Everywhere that Cushman had gone before us, we dogged his tracks, putting the word out on the streets that we were searching for a man named Cushman, or whatever name he was calling himself on a given day. People on the street had heard of us, the big black man and the beautiful Latina, searching for the Gringo who had done something unspeakable in the North.
 

One day Cushman was said to have been seen in Colombia; another, Peru. We always went where the reports led us, but frequently there was either no one, the wrong person, or, worst of all, he had indeed been there, and we were too late. So it had gone, in all those long weeks.

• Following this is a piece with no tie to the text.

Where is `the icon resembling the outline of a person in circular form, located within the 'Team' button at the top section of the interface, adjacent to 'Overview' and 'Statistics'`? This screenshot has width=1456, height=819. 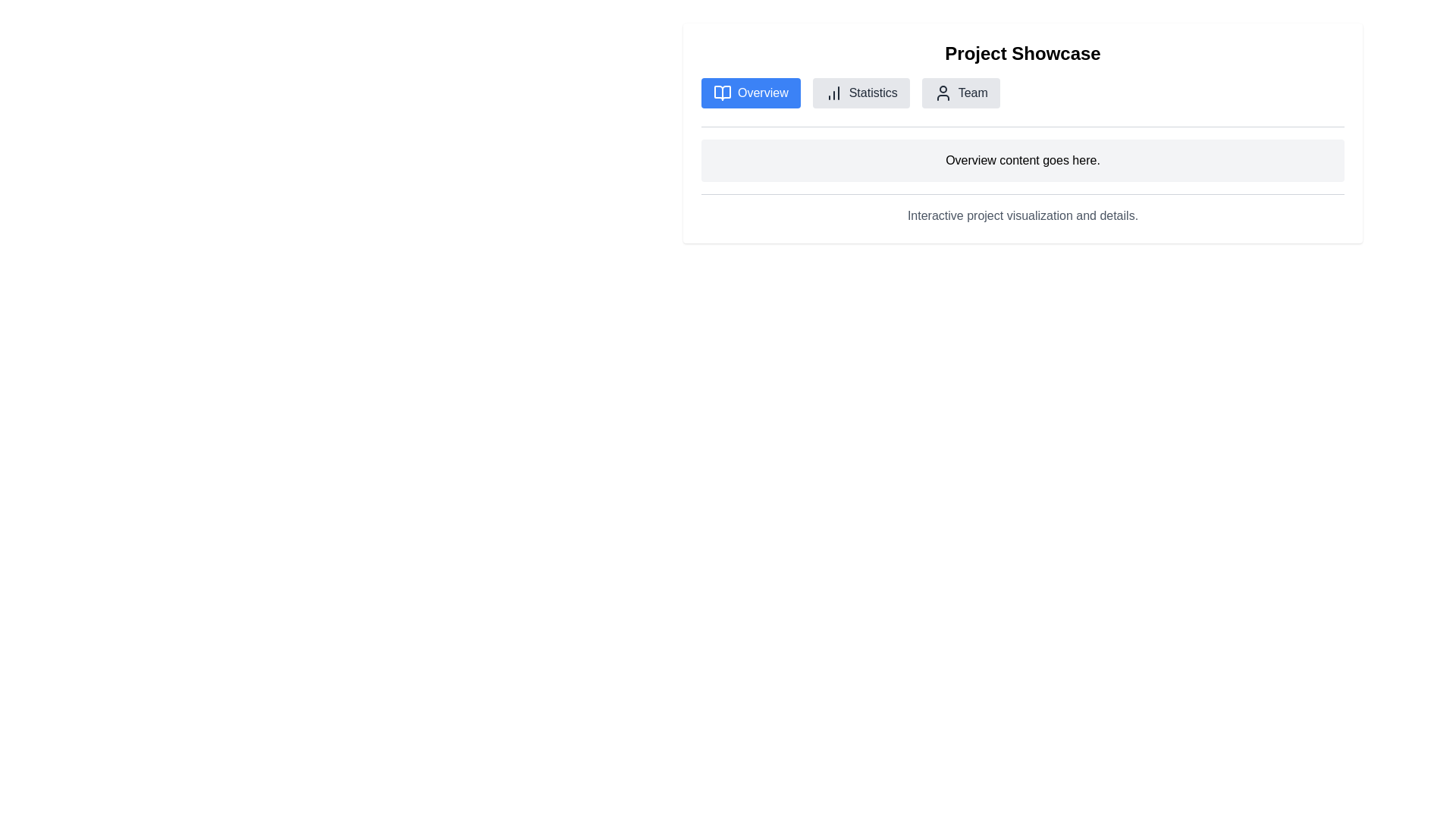
the icon resembling the outline of a person in circular form, located within the 'Team' button at the top section of the interface, adjacent to 'Overview' and 'Statistics' is located at coordinates (942, 93).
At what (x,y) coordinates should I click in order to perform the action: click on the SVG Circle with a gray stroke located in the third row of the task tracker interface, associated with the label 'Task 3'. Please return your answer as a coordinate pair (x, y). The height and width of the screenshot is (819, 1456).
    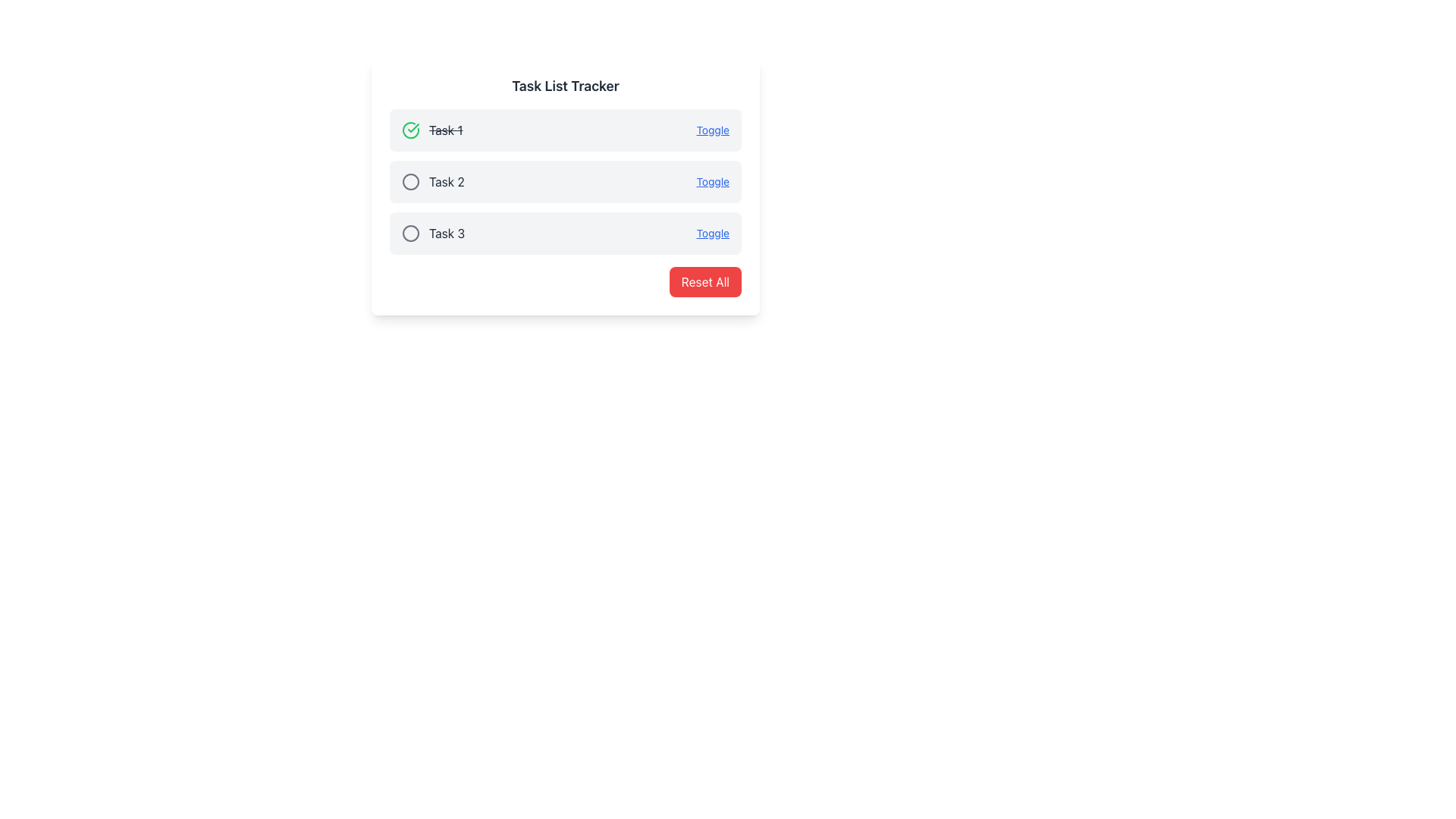
    Looking at the image, I should click on (411, 234).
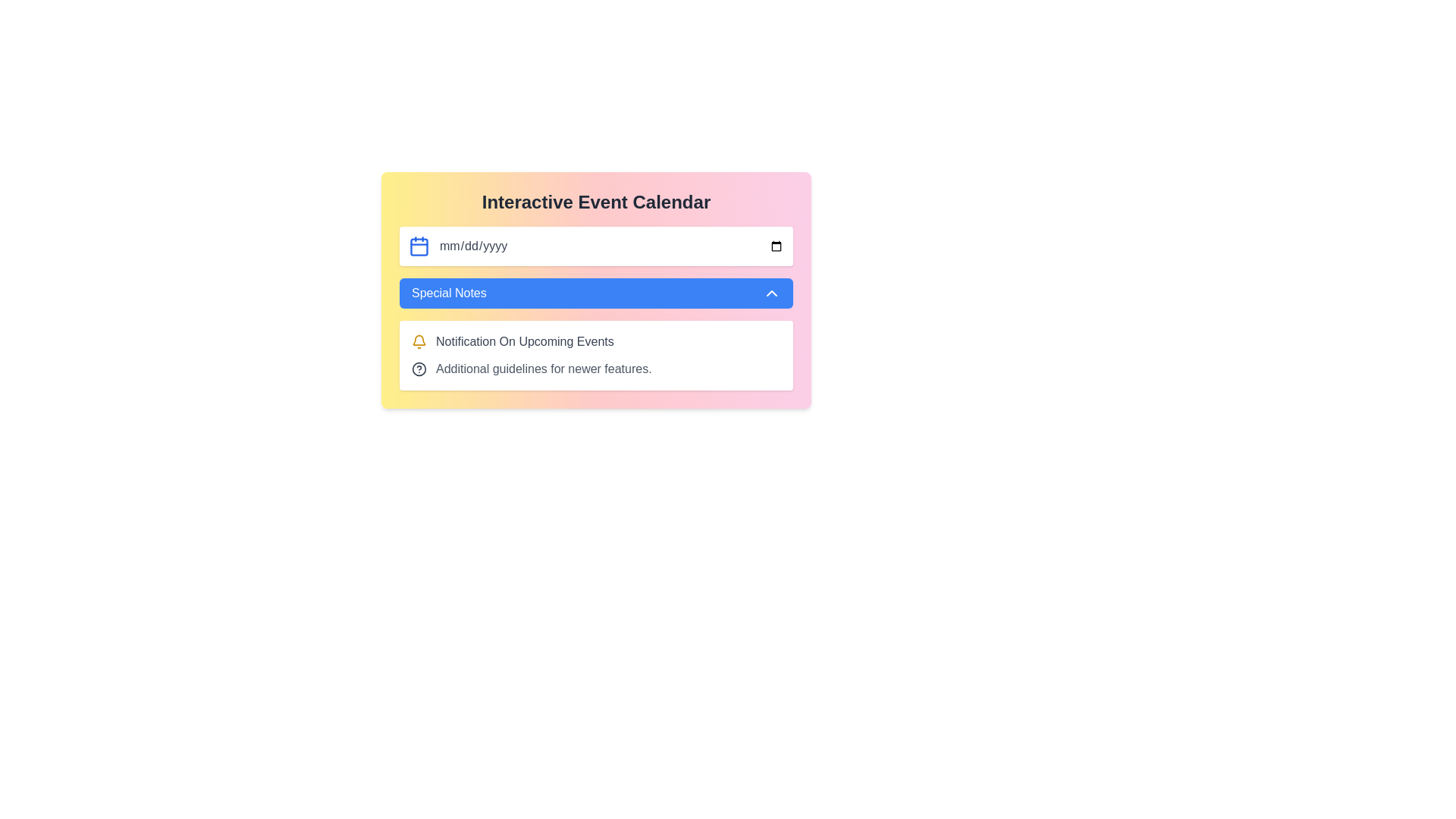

But now it was tonight, and the country was Brazil, and the Colonel was definitely in. A man who had preferred to remain nameless had taken a wad of Brazilian Reals from us and pointed out the place to Andrea and me. I had watched the house from across the bay the day before, through binoculars. Cushman’s hideout was a big, low house with plenty of shade trees. I spotted men on the premises, casually dressed but obviously armed guards. The house was on the shoulder of a hill off the bay, in one of the quieter sections of the city. Such an arrangement must have cost a lot of money, but as we now knew, Cushman had plenty of that.

I took a deep breath and looked at Andrea. It had been a long, exhausting search, hard on us both. But Andrea was a fighter. I ticked off in my head the human cost to her alone: Fernando Mendoza, Deputy Hughes and Ira Greywolf. She had lost three friends to Cushman. That’s why she never gave up, I knew. She had once told me that at night their faces came out of the darkness to her, and she knew their killer was still walking the earth. She also thought about all the Latinas like herself that he had herded like cattle northward, and that enormous crime against women deserved justice, too.

I was the man with the gun in his hand, though. No one had forced me to come there. I was there because I had made promises, and when I made a promise, I did my best to keep it. And the person I had made this particular promise to, I dared not fail. Sure, I had made a vow to Garrett, but I had also made a promise to myself, a promise that I was going to ferret out Cushman and bring him in, and see that he was held accountable for all of his crimes.

“Let’s get this over with,” I said.

I got out of the car. Andrea waited behind the wheel, motor running, with the headlights off. I walked to the corner, and spotted one of Cushman’s men. He was looking in the wrong direction. I knocked him out with a lead-loaded sap, and dragged him into the shadows. I took his gun and radio.

The radio meant he had a friend somewhere nearby. I searched in his pockets and found some keys. At the gate, the third key let me in. I closed the gate quietly, but left it unlocked behind me. I silently crossed the yard toward a lighted pool; no one was about.

There were few lights on in the house, but the front door opened when I turned the knob. The other man was in the kitchen, making himself a sandwich, when I walked in. He looked up just as I chopped him in the neck. Then I wrapped him up in a half Nelson and put him in a sleeper hold, one arm bent around the neck, the other bracing behind. A couple of half-second squeezes to cut off blood flow to the brain, and he sagged in my arms. I left him there, napping on the marble tile. His sandwich would have to wait.